__Task set__.
[1] In the Paul Hamilton letter dated September 3, 1811, at what port did the John Adams arrive?
[2] For each statement, say whether it agrees with the Paul Hamilton letter, and quote the deciding words: (a) Hamilton's son first carried the dispatches to Mr. Monroe. (b) Hamilton considers Mr. Russell's letters to remove doubt about a revocation of the French decrees. (c) The letters from Mr. Smith were of recent date.
[3] Return the passage of the Paul Hamilton letter between "From Paul Hamilton" and "with great veneration.", inclusive, copied word for word.

From Paul Hamilton
Washington Septr. 3d. 1811
The John Adams arrived at Boston on the 28th. ult., and my Son reached this place with his dispatches on yesterday; and as I do not consider him as having entirely fulfilled his duty untill he shall have delivered them to you, I have desired him to proceed with them by this days Mail. The informality of his not carrying them to Mr. Monroe, in the first instance, will be accounted for and excused by the circumstance of his residing beyond you—he will be at your command, to convey the papers to Mr. Monroe, after you have seen them, if you think proper so to employ him—and I will not conceal that I shall be much gratified, if by doing so, you afford him an opportunity of paying his respects not only to Mr. Monroe, but to Mr. Jefferson also, for both of whom I have taken care to inspire him with great veneration.
Mr. Graham has afforded me the perusal of the letters from Messrs. Smith & Russell—those from the first being of old date, and considering the late decisions by Sir William Scott afford no interest.1 Mr. Russell’s to the Departt of State, and the copy of one from him to Mr. Smith remove every doubt as to a revocation of the french Decrees;2 and I think it would be a happy circumstance if they could speedily be communicated to the public, provided you think it consistent with propriety.
My Son having great anxiety to set off I shall, at presents [sic], only add my best wishes and affectionate regard for you and Mrs. Madison in which my family join me. I am Dr. Sir truly yrs.
RC (DLC). Docketed by JM.
1. Hamilton had evidently been reading a series of dispatches and other material sent by John Spear Smith to Monroe between 5 and 27 June 1811. Letters under the dates of 5, 6, 8, and 16 June dealt with seizures under the orders in council and the reluctance of the British ministry to consider the repeal of those orders. Letters dated 19, 26, and 27 June were concerned with Sir William Scott’s condemnation of the Fox and other vessels (DNA: RG 59, DD, Great Britain; extracts printed in ASP description begins American State Papers: Documents, Legislative and Executive, of the Congress of the United States … (38 vols.; Washington, 1832–61). description ends , Foreign Relations, 3:420–21).

__Information shown__.
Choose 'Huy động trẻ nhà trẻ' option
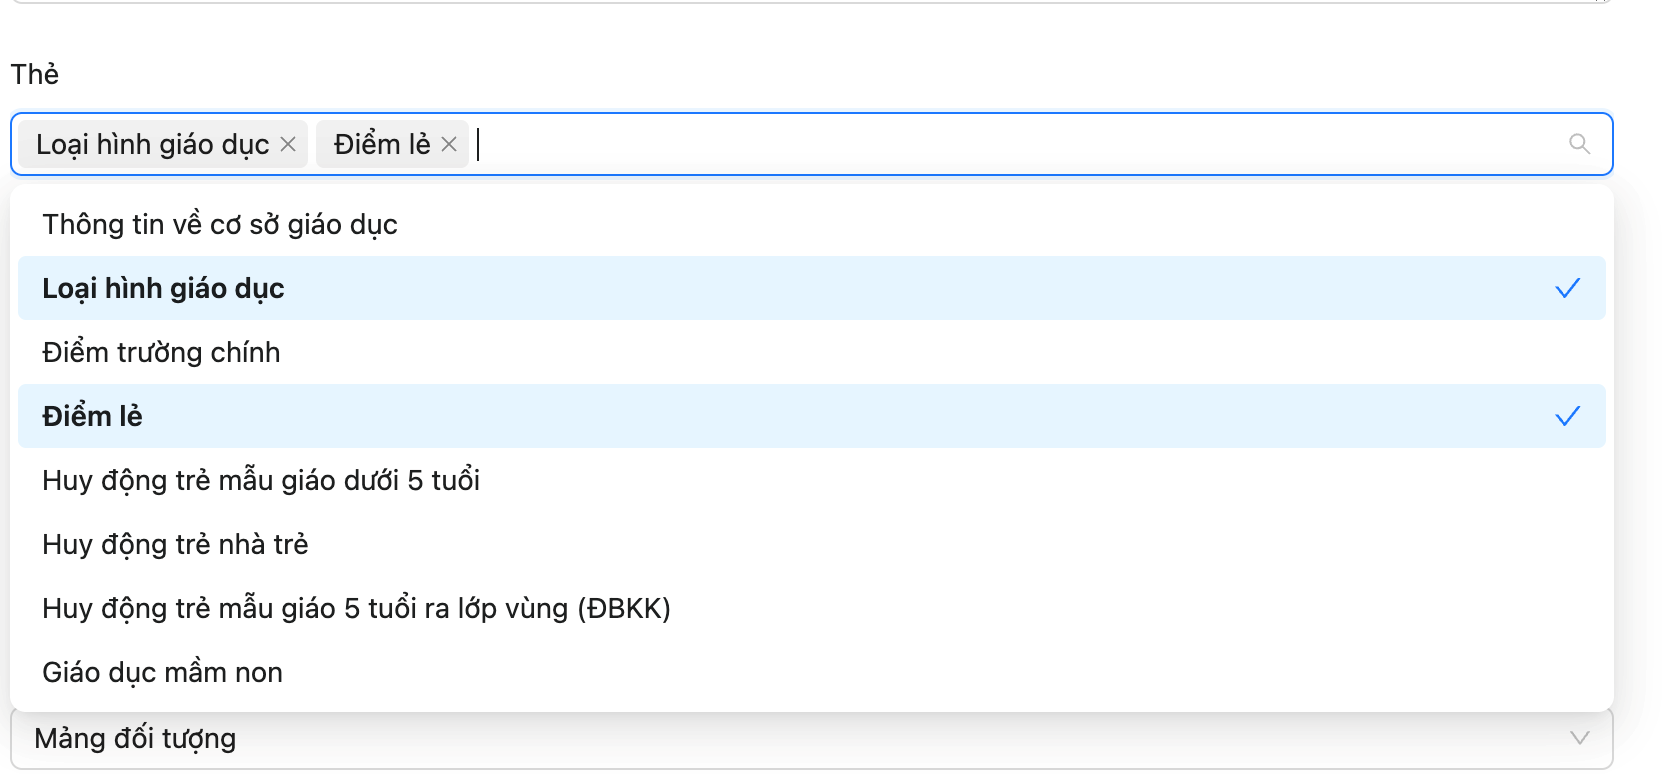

__Answers for the exercise__.
[1] Boston

[2]
(a) No: "The informality of his not carrying them to Mr. Monroe, in the first instance"
(b) Yes: "remove every doubt as to a revocation of the french Decrees"
(c) No: "those from the first being of old date"

[3]
From Paul Hamilton
Washington Septr. 3d. 1811
The John Adams arrived at Boston on the 28th. ult., and my Son reached this place with his dispatches on yesterday; and as I do not consider him as having entirely fulfilled his duty untill he shall have delivered them to you, I have desired him to proceed with them by this days Mail. The informality of his not carrying them to Mr. Monroe, in the first instance, will be accounted for and excused by the circumstance of his residing beyond you—he will be at your command, to convey the papers to Mr. Monroe, after you have seen them, if you think proper so to employ him—and I will not conceal that I shall be much gratified, if by doing so, you afford him an opportunity of paying his respects not only to Mr. Monroe, but to Mr. Jefferson also, for both of whom I have taken care to inspire him with great veneration.